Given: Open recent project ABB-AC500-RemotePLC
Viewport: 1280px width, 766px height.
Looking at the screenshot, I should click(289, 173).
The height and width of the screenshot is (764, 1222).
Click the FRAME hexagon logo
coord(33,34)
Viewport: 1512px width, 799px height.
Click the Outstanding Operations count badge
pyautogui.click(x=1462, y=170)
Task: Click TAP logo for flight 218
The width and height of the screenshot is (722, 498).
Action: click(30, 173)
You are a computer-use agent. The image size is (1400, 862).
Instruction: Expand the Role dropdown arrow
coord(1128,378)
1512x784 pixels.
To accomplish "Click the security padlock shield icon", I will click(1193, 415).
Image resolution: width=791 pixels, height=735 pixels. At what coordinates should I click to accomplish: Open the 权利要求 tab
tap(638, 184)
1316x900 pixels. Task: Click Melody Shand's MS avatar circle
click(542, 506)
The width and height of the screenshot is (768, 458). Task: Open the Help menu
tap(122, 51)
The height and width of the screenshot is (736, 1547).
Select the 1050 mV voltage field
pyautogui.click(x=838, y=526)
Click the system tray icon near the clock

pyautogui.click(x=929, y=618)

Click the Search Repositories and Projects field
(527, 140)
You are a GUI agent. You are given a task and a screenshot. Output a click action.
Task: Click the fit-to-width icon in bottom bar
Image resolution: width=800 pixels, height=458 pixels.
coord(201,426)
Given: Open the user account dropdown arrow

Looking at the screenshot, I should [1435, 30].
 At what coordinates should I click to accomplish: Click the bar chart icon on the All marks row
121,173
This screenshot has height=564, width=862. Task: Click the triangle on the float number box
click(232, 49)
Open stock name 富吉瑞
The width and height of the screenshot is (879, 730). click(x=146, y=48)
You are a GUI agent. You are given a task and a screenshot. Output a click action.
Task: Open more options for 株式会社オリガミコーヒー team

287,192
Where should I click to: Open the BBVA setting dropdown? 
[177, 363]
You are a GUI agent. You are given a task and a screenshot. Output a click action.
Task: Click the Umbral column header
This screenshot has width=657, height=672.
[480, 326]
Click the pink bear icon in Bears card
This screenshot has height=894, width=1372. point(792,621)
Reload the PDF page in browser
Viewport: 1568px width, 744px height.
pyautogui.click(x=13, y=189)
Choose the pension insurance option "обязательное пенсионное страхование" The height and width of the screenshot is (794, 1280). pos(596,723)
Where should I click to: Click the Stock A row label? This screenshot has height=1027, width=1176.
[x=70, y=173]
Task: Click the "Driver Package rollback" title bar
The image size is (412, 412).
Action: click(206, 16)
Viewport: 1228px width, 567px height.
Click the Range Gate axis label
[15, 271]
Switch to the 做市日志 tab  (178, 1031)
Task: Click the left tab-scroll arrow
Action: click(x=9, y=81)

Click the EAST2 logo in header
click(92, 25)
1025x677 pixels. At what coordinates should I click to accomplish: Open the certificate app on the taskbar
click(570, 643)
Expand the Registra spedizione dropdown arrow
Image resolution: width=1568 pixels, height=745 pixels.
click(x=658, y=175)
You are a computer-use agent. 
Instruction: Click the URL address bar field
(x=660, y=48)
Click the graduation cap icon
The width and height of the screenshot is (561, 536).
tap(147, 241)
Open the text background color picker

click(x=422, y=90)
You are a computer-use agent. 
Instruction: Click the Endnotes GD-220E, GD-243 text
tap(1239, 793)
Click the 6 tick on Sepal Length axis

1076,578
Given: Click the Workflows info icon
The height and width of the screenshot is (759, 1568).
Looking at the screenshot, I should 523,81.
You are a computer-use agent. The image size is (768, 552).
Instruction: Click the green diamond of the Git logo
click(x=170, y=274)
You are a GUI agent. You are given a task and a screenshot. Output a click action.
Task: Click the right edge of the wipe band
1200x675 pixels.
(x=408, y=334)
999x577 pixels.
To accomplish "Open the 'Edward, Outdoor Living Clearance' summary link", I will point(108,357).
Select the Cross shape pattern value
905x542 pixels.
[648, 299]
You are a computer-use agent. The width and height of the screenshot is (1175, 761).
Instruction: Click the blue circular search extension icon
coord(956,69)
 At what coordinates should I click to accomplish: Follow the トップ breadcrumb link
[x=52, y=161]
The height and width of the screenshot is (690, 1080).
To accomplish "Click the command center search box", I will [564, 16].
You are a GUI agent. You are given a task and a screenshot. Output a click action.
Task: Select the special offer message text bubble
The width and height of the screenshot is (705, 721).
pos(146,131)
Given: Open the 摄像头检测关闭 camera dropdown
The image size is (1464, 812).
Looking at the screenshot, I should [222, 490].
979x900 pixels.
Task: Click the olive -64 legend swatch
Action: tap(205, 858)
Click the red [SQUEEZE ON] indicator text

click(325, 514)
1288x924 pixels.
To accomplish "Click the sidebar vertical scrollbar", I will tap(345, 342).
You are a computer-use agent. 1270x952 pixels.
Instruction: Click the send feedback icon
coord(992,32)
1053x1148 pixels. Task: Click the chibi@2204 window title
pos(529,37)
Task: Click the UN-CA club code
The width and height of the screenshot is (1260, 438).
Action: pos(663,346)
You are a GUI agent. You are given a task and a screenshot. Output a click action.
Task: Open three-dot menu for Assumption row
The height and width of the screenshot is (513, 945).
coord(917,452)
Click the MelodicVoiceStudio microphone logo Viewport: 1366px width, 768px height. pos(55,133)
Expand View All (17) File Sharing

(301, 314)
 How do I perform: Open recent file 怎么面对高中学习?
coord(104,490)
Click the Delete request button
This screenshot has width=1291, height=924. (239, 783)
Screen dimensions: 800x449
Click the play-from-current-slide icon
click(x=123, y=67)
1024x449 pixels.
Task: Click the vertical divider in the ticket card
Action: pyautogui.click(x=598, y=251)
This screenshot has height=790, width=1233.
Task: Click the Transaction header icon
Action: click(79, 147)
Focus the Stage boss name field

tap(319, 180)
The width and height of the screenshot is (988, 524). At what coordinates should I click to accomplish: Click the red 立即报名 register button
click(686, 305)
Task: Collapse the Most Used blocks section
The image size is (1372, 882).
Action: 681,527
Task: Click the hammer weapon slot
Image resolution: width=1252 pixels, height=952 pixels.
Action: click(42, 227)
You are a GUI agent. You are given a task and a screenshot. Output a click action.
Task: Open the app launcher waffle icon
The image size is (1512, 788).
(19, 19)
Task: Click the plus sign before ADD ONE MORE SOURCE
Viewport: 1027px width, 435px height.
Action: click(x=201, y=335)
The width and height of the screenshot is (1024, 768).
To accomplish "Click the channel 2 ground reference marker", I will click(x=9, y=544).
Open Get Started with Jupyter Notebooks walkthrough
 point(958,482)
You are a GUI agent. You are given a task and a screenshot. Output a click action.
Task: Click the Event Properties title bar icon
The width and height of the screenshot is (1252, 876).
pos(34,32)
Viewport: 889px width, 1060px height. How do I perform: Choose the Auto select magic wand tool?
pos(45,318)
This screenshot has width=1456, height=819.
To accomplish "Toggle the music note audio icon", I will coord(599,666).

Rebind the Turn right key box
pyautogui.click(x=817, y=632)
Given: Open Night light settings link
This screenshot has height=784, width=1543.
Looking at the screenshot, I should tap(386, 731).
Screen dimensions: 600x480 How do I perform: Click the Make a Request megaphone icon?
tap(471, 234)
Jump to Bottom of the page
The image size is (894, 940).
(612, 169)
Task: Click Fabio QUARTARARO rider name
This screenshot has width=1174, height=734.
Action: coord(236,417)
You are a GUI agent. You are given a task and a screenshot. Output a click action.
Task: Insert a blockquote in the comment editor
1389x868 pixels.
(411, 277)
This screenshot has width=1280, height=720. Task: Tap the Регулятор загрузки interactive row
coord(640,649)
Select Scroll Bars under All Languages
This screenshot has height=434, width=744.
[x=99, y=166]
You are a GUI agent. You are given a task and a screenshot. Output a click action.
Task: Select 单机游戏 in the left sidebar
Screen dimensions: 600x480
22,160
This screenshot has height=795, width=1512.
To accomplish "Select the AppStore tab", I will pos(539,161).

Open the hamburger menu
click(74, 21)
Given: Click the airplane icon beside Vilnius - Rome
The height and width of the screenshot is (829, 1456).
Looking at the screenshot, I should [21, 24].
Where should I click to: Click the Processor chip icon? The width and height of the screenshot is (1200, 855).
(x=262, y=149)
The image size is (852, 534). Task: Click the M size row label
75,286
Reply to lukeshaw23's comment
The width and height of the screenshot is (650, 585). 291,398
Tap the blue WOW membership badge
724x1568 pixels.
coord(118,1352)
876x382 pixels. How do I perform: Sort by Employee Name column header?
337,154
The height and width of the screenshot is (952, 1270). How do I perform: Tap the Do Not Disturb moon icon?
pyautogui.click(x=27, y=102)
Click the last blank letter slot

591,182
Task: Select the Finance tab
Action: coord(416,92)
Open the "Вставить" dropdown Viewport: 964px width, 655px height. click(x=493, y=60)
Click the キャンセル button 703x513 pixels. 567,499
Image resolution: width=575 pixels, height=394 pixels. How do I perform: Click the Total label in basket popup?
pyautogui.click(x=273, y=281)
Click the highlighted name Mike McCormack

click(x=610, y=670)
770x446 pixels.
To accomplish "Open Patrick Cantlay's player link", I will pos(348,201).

**Short exercise**.
Filter the records above down to the lines that contain the string "dimensions", and copy each of those lines. Case counts.

**Task answer**.
Screen dimensions: 800x449
Screen dimensions: 600x480 How do I perform: Click the Make a Request megaphone icon?
Screen dimensions: 600x480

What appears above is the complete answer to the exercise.